J.K. Rowling returns to wizarding world for screenplay debut

LONDON (Reuters) - Best-selling "Harry Potter" author J.K. Rowling will return to the wizarding world for her screenplay debut with a film inspired by one of her fictional boy wizard's textbooks.

Rowling has agreed to write the screenplay for "Fantastic Beasts and Where to Find Them", a film from Warner Bros. based on the adventures of Newt Scamander - the fictional author of a Hogwarts textbook of the same name.

"I always said that I would only revisit the wizarding world if I had an idea that I was really excited about and this is it," Rowling said on Thursday in an emailed statement from Warner Bros.

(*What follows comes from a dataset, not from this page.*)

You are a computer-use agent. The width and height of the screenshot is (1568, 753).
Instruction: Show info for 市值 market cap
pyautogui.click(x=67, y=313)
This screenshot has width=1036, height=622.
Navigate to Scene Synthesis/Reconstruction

Entertainment, a unit of Time Warner Inc.

"Fantastic Beasts and Where to Find Them" will be the first in a series of films about the adventures of Scamander and will be familiar to anyone who has read the Harry Potter books or seen the films, the 48-year-old Rowling said.

But the story will start in New York, 70 years before the Potter tale gets under way.

"Although it will be set in the worldwide community of witches and wizards where I was so happy for seventeen years, 'Fantastic Beasts and Where to Find Them' is neither a prequel nor a sequel to the Harry Potter series, but an extension of the wizarding world," she said.

Warner Bros. has distribution rights outside Britain of the BBC TV adaptation of Rowling's first adult novel "The Casual Vacancy", Harry Potter theme parks, websites, videogames and consumer products.

Rowling said that Warner Bros. approached her with the pitch for the film, but she could not stomach the idea of someone else writing one of her own characters.

"I thought it was a fun idea, but the idea of seeing Newt Scamander, the supposed author of 'Fantastic Beasts', realized by another writer was difficult," she said.

"As hard-core Harry Potter fans will know, I liked him so much that I even married his grandson, Rolf, to one of my favorite characters from the Harry Potter series, Luna Lovegood."

Since her seven Harry Potter novels became a global publishing phenomenon, selling an estimated 450 million copies, Rowling's every move is followed closely by the industry.

The books, and a hugely successful movie franchise, helped turn her into the world's first author billionaire.

However, Rowling has repeatedly said that she had no plans to write any more about the world of Harry Potter since her last book in the series "Harry Potter and the Deathly Hallows" came out in 2007.